→ Requirement
Return the lines that run from the line containing "You are a GUI" through the end of the entries, both ends included. Leave out all pictures.

Collected data entries
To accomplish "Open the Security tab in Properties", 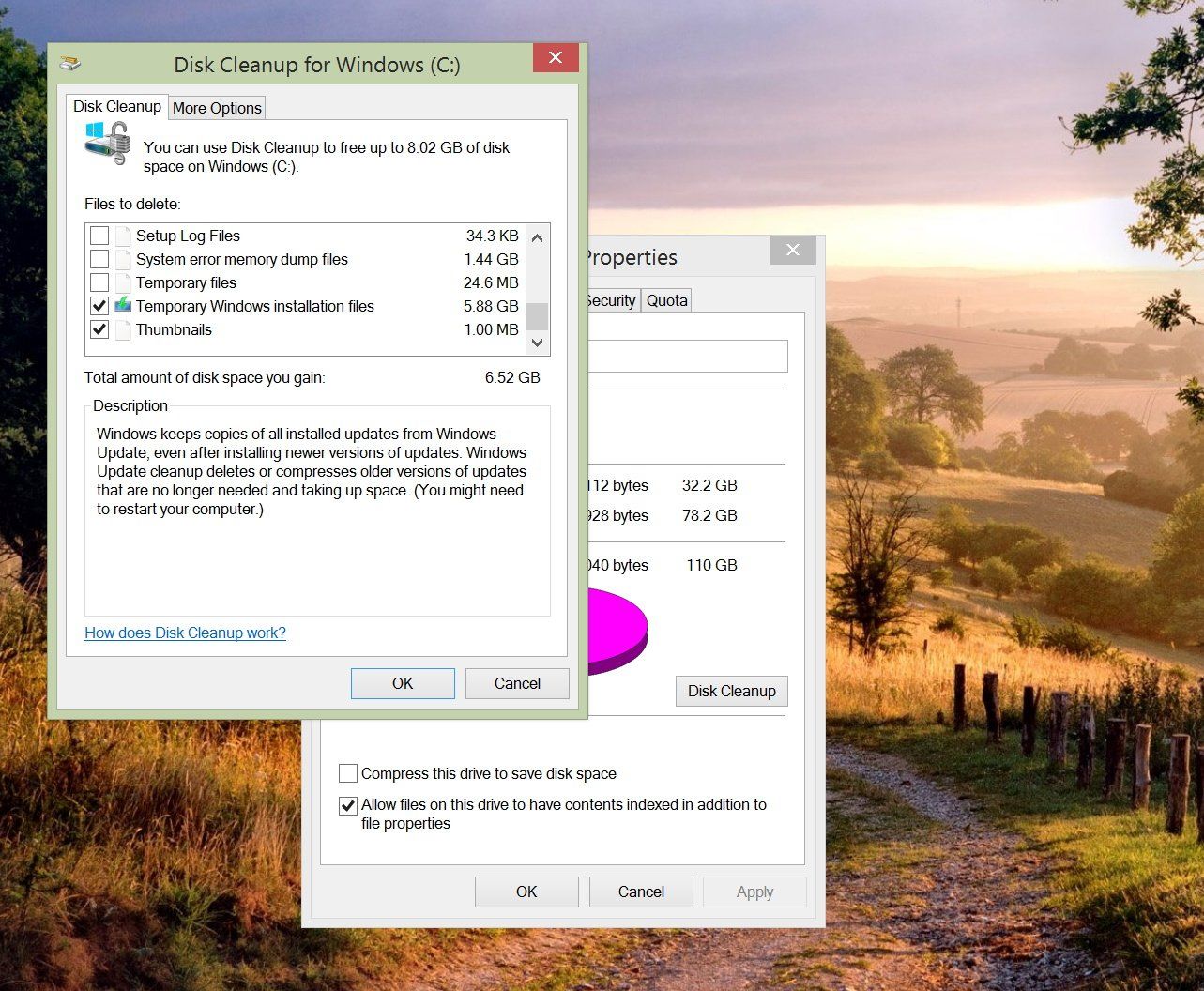I will pos(609,300).
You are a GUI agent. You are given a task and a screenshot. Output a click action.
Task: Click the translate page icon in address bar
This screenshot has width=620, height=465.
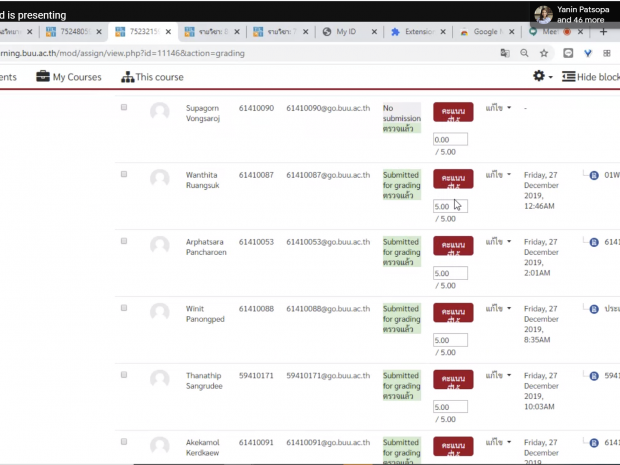click(x=505, y=53)
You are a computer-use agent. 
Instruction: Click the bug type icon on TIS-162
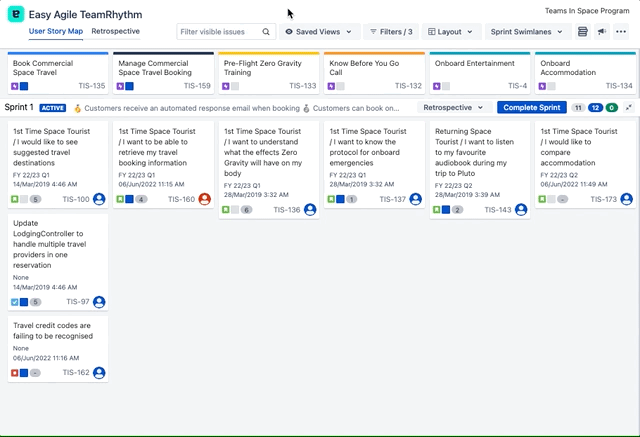(15, 373)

→ Response area
You are a GUI agent. You are given a task and a screenshot. Output a click action.
Task: Click the translate page icon in address bar
This screenshot has width=620, height=465.
click(x=505, y=53)
You are a computer-use agent. 
Instruction: Click the bug type icon on TIS-162
(15, 373)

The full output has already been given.